Word for word, transcribe all of the records.

====== RECORD SET ======

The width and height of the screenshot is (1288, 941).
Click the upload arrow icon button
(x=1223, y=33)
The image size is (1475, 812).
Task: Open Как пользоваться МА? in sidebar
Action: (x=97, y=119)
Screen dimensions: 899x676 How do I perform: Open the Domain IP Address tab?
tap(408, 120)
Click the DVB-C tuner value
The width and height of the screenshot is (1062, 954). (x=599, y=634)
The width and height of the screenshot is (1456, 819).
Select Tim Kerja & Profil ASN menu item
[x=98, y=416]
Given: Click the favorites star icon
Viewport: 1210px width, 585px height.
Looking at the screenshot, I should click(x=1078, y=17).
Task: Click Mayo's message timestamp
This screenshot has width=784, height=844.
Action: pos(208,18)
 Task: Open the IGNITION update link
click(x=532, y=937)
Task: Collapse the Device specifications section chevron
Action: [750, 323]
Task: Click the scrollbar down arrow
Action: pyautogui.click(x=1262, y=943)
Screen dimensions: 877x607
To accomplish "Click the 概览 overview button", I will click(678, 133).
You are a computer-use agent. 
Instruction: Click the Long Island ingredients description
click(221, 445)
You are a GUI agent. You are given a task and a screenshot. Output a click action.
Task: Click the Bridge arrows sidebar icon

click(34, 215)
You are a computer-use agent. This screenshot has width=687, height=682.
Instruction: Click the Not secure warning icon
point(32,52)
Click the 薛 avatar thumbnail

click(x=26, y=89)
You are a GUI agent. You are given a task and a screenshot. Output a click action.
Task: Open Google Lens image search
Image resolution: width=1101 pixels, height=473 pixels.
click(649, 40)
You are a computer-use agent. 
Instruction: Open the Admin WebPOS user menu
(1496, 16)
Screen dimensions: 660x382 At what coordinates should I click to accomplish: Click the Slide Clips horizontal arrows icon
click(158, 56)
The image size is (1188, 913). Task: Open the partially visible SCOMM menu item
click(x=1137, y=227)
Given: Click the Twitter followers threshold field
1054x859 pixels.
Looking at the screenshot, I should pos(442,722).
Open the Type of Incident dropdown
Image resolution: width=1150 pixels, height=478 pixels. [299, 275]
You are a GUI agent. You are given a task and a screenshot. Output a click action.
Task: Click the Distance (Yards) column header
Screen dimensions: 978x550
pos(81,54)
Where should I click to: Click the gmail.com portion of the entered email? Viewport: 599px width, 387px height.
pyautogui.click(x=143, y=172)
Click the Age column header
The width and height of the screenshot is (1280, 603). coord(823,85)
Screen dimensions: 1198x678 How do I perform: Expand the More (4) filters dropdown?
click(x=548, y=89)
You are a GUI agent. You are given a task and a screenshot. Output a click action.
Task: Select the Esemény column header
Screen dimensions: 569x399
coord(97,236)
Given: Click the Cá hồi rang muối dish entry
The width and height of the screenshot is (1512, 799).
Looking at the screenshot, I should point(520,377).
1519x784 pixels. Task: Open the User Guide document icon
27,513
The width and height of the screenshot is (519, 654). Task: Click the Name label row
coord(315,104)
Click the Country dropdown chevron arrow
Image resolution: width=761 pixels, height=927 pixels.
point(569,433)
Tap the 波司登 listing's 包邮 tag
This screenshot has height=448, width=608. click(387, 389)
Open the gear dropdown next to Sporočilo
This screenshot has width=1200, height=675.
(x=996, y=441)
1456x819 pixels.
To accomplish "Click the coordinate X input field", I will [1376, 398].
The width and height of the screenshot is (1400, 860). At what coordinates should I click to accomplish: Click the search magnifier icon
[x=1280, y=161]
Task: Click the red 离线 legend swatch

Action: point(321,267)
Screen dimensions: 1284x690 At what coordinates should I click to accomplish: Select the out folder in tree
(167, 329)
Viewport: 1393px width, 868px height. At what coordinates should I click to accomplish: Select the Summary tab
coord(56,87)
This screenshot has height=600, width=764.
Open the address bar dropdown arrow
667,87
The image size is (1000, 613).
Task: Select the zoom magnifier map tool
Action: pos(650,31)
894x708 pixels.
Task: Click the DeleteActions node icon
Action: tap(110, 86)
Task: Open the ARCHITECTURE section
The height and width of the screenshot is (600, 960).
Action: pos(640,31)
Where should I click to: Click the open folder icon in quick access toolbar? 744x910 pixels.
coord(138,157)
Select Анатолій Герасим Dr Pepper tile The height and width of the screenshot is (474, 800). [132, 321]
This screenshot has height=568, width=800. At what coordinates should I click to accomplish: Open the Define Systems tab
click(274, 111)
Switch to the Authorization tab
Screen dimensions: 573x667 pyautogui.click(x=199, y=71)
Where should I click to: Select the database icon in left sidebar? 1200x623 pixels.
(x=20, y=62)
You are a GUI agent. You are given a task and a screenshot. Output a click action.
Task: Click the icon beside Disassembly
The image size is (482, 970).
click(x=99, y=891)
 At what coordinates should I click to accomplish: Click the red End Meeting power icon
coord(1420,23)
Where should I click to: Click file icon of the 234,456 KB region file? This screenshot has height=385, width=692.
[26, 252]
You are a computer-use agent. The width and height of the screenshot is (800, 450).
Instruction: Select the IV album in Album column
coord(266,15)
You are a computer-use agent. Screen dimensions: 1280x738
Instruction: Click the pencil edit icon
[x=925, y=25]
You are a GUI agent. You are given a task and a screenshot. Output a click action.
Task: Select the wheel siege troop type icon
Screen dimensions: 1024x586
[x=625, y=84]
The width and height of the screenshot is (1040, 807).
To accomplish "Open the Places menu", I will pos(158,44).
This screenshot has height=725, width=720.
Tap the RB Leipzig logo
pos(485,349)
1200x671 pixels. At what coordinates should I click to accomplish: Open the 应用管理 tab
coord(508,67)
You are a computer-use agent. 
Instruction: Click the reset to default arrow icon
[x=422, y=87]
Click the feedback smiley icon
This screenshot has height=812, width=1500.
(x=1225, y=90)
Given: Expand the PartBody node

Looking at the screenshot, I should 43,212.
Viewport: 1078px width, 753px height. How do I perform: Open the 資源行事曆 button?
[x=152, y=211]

======

▶ _EXPECTED ANSWER_
The width and height of the screenshot is (1288, 941).
Click the upload arrow icon button
(x=1223, y=33)
The image size is (1475, 812).
Task: Open Как пользоваться МА? in sidebar
Action: (x=97, y=119)
Screen dimensions: 899x676 How do I perform: Open the Domain IP Address tab?
tap(408, 120)
Click the DVB-C tuner value
The width and height of the screenshot is (1062, 954). (x=599, y=634)
The width and height of the screenshot is (1456, 819).
Select Tim Kerja & Profil ASN menu item
[x=98, y=416]
Given: Click the favorites star icon
Viewport: 1210px width, 585px height.
Looking at the screenshot, I should click(x=1078, y=17).
Task: Click Mayo's message timestamp
This screenshot has width=784, height=844.
Action: pos(208,18)
 Task: Open the IGNITION update link
click(x=532, y=937)
Task: Collapse the Device specifications section chevron
Action: [750, 323]
Task: Click the scrollbar down arrow
Action: pyautogui.click(x=1262, y=943)
Screen dimensions: 877x607
To accomplish "Click the 概览 overview button", I will click(678, 133).
You are a computer-use agent. 
Instruction: Click the Long Island ingredients description
click(221, 445)
You are a GUI agent. You are given a task and a screenshot. Output a click action.
Task: Click the Bridge arrows sidebar icon

click(34, 215)
You are a computer-use agent. This screenshot has width=687, height=682.
Instruction: Click the Not secure warning icon
point(32,52)
Click the 薛 avatar thumbnail

click(x=26, y=89)
You are a GUI agent. You are given a task and a screenshot. Output a click action.
Task: Open Google Lens image search
Image resolution: width=1101 pixels, height=473 pixels.
click(649, 40)
You are a computer-use agent. 
Instruction: Open the Admin WebPOS user menu
(1496, 16)
Screen dimensions: 660x382 At what coordinates should I click to accomplish: Click the Slide Clips horizontal arrows icon
click(158, 56)
The image size is (1188, 913). Task: Open the partially visible SCOMM menu item
click(x=1137, y=227)
Given: Click the Twitter followers threshold field
1054x859 pixels.
Looking at the screenshot, I should pos(442,722).
Open the Type of Incident dropdown
Image resolution: width=1150 pixels, height=478 pixels. [299, 275]
You are a GUI agent. You are given a task and a screenshot. Output a click action.
Task: Click the Distance (Yards) column header
Screen dimensions: 978x550
pos(81,54)
Where should I click to: Click the gmail.com portion of the entered email? Viewport: 599px width, 387px height.
pyautogui.click(x=143, y=172)
Click the Age column header
The width and height of the screenshot is (1280, 603). coord(823,85)
Screen dimensions: 1198x678 How do I perform: Expand the More (4) filters dropdown?
click(x=548, y=89)
You are a GUI agent. You are given a task and a screenshot. Output a click action.
Task: Select the Esemény column header
Screen dimensions: 569x399
coord(97,236)
Given: Click the Cá hồi rang muối dish entry
The width and height of the screenshot is (1512, 799).
Looking at the screenshot, I should point(520,377).
1519x784 pixels. Task: Open the User Guide document icon
27,513
The width and height of the screenshot is (519, 654). Task: Click the Name label row
coord(315,104)
Click the Country dropdown chevron arrow
Image resolution: width=761 pixels, height=927 pixels.
point(569,433)
Tap the 波司登 listing's 包邮 tag
This screenshot has height=448, width=608. click(387, 389)
Open the gear dropdown next to Sporočilo
This screenshot has width=1200, height=675.
(x=996, y=441)
1456x819 pixels.
To accomplish "Click the coordinate X input field", I will [1376, 398].
The width and height of the screenshot is (1400, 860). At what coordinates should I click to accomplish: Click the search magnifier icon
[x=1280, y=161]
Task: Click the red 离线 legend swatch

Action: point(321,267)
Screen dimensions: 1284x690 At what coordinates should I click to accomplish: Select the out folder in tree
(167, 329)
Viewport: 1393px width, 868px height. At what coordinates should I click to accomplish: Select the Summary tab
coord(56,87)
This screenshot has height=600, width=764.
Open the address bar dropdown arrow
667,87
The image size is (1000, 613).
Task: Select the zoom magnifier map tool
Action: pos(650,31)
894x708 pixels.
Task: Click the DeleteActions node icon
Action: tap(110, 86)
Task: Open the ARCHITECTURE section
The height and width of the screenshot is (600, 960).
Action: pos(640,31)
Where should I click to: Click the open folder icon in quick access toolbar? 744x910 pixels.
coord(138,157)
Select Анатолій Герасим Dr Pepper tile The height and width of the screenshot is (474, 800). [132, 321]
This screenshot has height=568, width=800. At what coordinates should I click to accomplish: Open the Define Systems tab
click(274, 111)
Switch to the Authorization tab
Screen dimensions: 573x667 pyautogui.click(x=199, y=71)
Where should I click to: Select the database icon in left sidebar? 1200x623 pixels.
(x=20, y=62)
You are a GUI agent. You are given a task and a screenshot. Output a click action.
Task: Click the icon beside Disassembly
The image size is (482, 970).
click(x=99, y=891)
 At what coordinates should I click to accomplish: Click the red End Meeting power icon
coord(1420,23)
Where should I click to: Click file icon of the 234,456 KB region file? This screenshot has height=385, width=692.
[26, 252]
You are a computer-use agent. The width and height of the screenshot is (800, 450).
Instruction: Select the IV album in Album column
coord(266,15)
You are a computer-use agent. Screen dimensions: 1280x738
Instruction: Click the pencil edit icon
[x=925, y=25]
You are a GUI agent. You are given a task and a screenshot. Output a click action.
Task: Select the wheel siege troop type icon
Screen dimensions: 1024x586
[x=625, y=84]
The width and height of the screenshot is (1040, 807).
To accomplish "Open the Places menu", I will pos(158,44).
This screenshot has height=725, width=720.
Tap the RB Leipzig logo
pos(485,349)
1200x671 pixels. At what coordinates should I click to accomplish: Open the 应用管理 tab
coord(508,67)
You are a computer-use agent. 
Instruction: Click the reset to default arrow icon
[x=422, y=87]
Click the feedback smiley icon
This screenshot has height=812, width=1500.
(x=1225, y=90)
Given: Expand the PartBody node

Looking at the screenshot, I should 43,212.
Viewport: 1078px width, 753px height. How do I perform: Open the 資源行事曆 button?
[x=152, y=211]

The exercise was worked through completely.